→ **EXERCISE DESCRIPTION**
Transcribe everything from "# DataLoaders" down to "for transfer learning)" in the ResNet-50 transfer-learning code below.

→ **DOCUMENT TEXT**
--- start ---

In [None]:
import torch
import torch.nn as nn
import torch.optim as optim
import torchvision
import torchvision.transforms as transforms
from torch.utils.data import DataLoader, Subset
import numpy as np
from torchvision.models import resnet50, ResNet50_Weights

# Set device
device = torch.device("cuda" if torch.cuda.is_available() else "cpu")
print(f"Using device: {device}")

# Data transforms: Resize, convert grayscale to 3-channel, normalize
transform = transforms.Compose([
    transforms.Resize((224, 224)),  # ResNet-50 input size
    transforms.Grayscale(num_output_channels=3),  # Replicate to RGB
    transforms.ToTensor(),
    transforms.Normalize(mean=[0.485, 0.456, 0.406], std=[0.229, 0.224, 0.225])  # ImageNet stats
])

# Load full MNIST
trainset = torchvision.datasets.MNIST(root='./data', train=True, download=True, transform=transform)
testset = torchvision.datasets.MNIST(root='./data', train=False, download=True, transform=transform)

# Subset to 1000 train and 200 test samples (random)
train_indices = np.random.choice(len(trainset), 1000, replace=False)
test_indices = np.random.choice(len(testset), 200, replace=False)

train_subset = Subset(trainset, train_indices)
test_subset = Subset(testset, test_indices)

# DataLoaders
trainloader = DataLoader(train_subset, batch_size=32, shuffle=True, num_workers=2)
testloader = DataLoader(test_subset, batch_size=32, shuffle=False, num_workers=2)

# Load pre-trained ResNet-50 and modify final layer for 10 classes
model = resnet50(weights=ResNet50_Weights.IMAGENET1K_V1)
num_ftrs = model.fc.in_features
model.fc = nn.Linear(num_ftrs, 10)  # MNIST: 10 digits

model = model.to(device)

# Loss and optimizer (SGD with momentum; common for transfer learning)
criterion = nn.CrossEntropyLoss()
optimizer = optim.SGD(model.parameters(), lr=0.001, momentum=0.9, weight_decay=1e-4)

--- end ---

(Dataset rows)
--- start ---

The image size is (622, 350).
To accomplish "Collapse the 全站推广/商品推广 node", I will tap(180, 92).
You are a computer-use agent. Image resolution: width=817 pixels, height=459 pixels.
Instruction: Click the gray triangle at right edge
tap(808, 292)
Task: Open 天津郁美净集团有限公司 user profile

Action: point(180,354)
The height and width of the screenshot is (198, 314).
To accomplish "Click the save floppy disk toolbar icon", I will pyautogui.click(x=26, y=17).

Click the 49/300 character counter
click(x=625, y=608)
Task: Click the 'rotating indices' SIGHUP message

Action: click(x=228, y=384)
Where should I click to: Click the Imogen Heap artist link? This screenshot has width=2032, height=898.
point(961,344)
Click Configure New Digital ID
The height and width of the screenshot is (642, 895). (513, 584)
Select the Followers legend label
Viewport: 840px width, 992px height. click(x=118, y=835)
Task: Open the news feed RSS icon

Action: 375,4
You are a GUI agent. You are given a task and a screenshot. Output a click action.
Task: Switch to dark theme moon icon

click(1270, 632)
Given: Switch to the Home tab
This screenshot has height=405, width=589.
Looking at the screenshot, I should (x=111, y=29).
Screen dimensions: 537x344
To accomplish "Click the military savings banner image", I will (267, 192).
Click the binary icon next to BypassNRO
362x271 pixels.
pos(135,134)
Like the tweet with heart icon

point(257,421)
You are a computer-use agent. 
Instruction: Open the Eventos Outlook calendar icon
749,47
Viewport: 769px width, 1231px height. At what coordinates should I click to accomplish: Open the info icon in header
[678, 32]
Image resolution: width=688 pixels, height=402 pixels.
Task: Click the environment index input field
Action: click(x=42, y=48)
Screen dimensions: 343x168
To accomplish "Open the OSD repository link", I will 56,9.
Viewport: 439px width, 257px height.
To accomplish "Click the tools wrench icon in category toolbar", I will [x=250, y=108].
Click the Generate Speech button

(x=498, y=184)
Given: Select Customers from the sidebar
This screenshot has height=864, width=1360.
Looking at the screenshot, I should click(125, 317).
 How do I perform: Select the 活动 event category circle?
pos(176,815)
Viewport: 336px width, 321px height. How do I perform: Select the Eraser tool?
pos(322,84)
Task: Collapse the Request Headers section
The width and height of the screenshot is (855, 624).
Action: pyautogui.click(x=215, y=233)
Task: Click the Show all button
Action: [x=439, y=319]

--- end ---

→ **RESULT OF THE TASK**
# DataLoaders
trainloader = DataLoader(train_subset, batch_size=32, shuffle=True, num_workers=2)
testloader = DataLoader(test_subset, batch_size=32, shuffle=False, num_workers=2)

# Load pre-trained ResNet-50 and modify final layer for 10 classes
model = resnet50(weights=ResNet50_Weights.IMAGENET1K_V1)
num_ftrs = model.fc.in_features
model.fc = nn.Linear(num_ftrs, 10)  # MNIST: 10 digits

model = model.to(device)

# Loss and optimizer (SGD with momentum; common for transfer learning)